***RECENSIONE*** Sherlock – 4×01 “The Six Thatchers”

SherlockUna domanda risuona prepotentemente nella mia testa: “Did you miss me?” E più che le ultime parole di un adorabile ed assolutamente affascinante Moriarty, sembra un quesito posto agli spettatori. E la risposta è una sola: si, Sherlock, ci sei mancato, troppo.
Grazie a Netflix questa notte era già disponibile un nuovo, perfetto e meraviglioso episodio, che parte dal racconto “L’avventura dei sei Napoleoni” per raccontarci tutta un’altra storia finalizzata a fare luce ancora una volta sul misterioso e alquanto intricato passato di Mary. Un personaggio questo senza dubbio complesso, che spesso confonde lo spettatore, il quale passa dall’amore incondizionato all’odio più profondo. La bromance che si è creata tra lei e Sherlock è forse quello che più si avvicina ad un vero rapporto umano per il nostro eroe, che si prodiga per mantenere la sua promessa di proteggerla. Di proteggere lei e la sua famiglia. Ma se questo ce la fa amare da un lato, dall’altro il suo essere ostinatamente cocciuta nel voler mantenere i suoi segreti, escludendo John dalla sua vita, la sua tendenza a scappare davanti alle difficoltà invece di affrontarle, ce la fa detestare non poco. Quello che ci mette tutti d’accordo però, è l’eccezionale performance di Amanda Abbington che rende giustizia ad un personaggio tanto complicato e pieno di sfaccettature. La scena in cui si trova sull’aereo è stata a dir poco esilarante, da standing ovation.
Il nostro Sherlock, seppure sia stato sottoposto ad una seduta di trucco decisamente troppo lunga (cos’era tutto quel cerone che aveva in volto?), si ripresenta al suo pubblico in forma smagliante: geniale, irriverente, esilarante, a tratti umano e decisamente tenero nella sua incapacità di comprendere le battutine tra Greg e John. È troppo presto per dire se questa crepa nella sua corazza sia un bene o un male per il personaggio, quello che non ci sfugge è che quando si tratta di Mary il suo giudizio è davvero troppo offuscato, come gli fa notare anche Mycroft. Ma l’appannamento della ragione non gli impedisce di risolvere brillantemente i casi, quindi per ora mi esimerò dal criticare troppo apertamente questa scelta degli autori. Anche perché il finale di questo episodio ha dato vita ad una rottura che sembra insanabile tra il nostro sociopatico preferito e il povero Dott. Watson, una frattura che Sherlock si impegnerà a sanare in virtù di una promessa a Mary, quindi la storia si ripete e lei crea scompiglio nel suo cervello anche senza essere fisicamente presente. Speriamo solo che non lo abbia “rotto” definitivamente, perché solo uno Sherlock danneggiato è ancora uno Sherlock salvabile! Nessun dubbio, invece, sulla sua ottima forma fisica: forse dopo aver interpretato Doctor Strange, il nostro Benedict ci ha preso gusto a menare i cattivi!!!

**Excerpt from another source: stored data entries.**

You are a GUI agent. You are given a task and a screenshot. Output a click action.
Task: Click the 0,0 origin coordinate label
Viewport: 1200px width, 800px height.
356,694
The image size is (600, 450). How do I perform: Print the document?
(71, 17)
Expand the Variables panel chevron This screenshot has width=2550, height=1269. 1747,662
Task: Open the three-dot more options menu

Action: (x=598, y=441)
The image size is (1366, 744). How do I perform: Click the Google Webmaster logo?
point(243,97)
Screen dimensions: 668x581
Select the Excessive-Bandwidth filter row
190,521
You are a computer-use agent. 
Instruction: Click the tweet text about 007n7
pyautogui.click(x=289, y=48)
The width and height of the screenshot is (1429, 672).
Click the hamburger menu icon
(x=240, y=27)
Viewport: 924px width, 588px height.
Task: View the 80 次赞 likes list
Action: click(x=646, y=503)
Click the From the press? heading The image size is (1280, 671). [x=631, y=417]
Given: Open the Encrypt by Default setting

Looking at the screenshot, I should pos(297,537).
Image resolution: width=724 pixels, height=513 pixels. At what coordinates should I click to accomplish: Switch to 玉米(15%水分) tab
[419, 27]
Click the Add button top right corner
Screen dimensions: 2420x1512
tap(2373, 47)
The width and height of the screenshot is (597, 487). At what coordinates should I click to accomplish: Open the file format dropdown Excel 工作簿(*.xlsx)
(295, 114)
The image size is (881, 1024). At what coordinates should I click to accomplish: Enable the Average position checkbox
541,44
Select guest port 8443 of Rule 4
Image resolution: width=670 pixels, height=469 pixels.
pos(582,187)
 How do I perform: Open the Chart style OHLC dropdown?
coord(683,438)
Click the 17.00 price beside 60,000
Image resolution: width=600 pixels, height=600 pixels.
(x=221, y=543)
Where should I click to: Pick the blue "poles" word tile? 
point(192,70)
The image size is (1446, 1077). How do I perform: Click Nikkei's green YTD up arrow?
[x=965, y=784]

Ahimè, purtroppo c’è anche chi delude: Watson. La scelta degli autori di metterlo in ombra è decisamente sbagliata, soprattutto se si considera che quando è in azione accanto a Mary e Sherlock prendono vita delle scene decisamente comiche ed irriverenti che sono vita per la serie. Così come non posso perdonare la sua debolezza, neppure alla luce dell’essere sempre distante e sfuggente della moglie. Non doveva cadere in tentazione, non ora, non dopo la nascita della loro figlia. Si rischia di renderlo uno stereotipo vivente dell’omuncolo medio che si fa l’amante proprio quando dovrebbe essere al culmine della gioia della vita familiare.
Tutto sommato, però, un ritorno col botto in cui regia, montaggio e grafica completano un episodio assolutamente brillante e di altissima qualità. Grazie a Moffat e Gatiss per averci regalato un bellissimo inizio di 2017 addicted.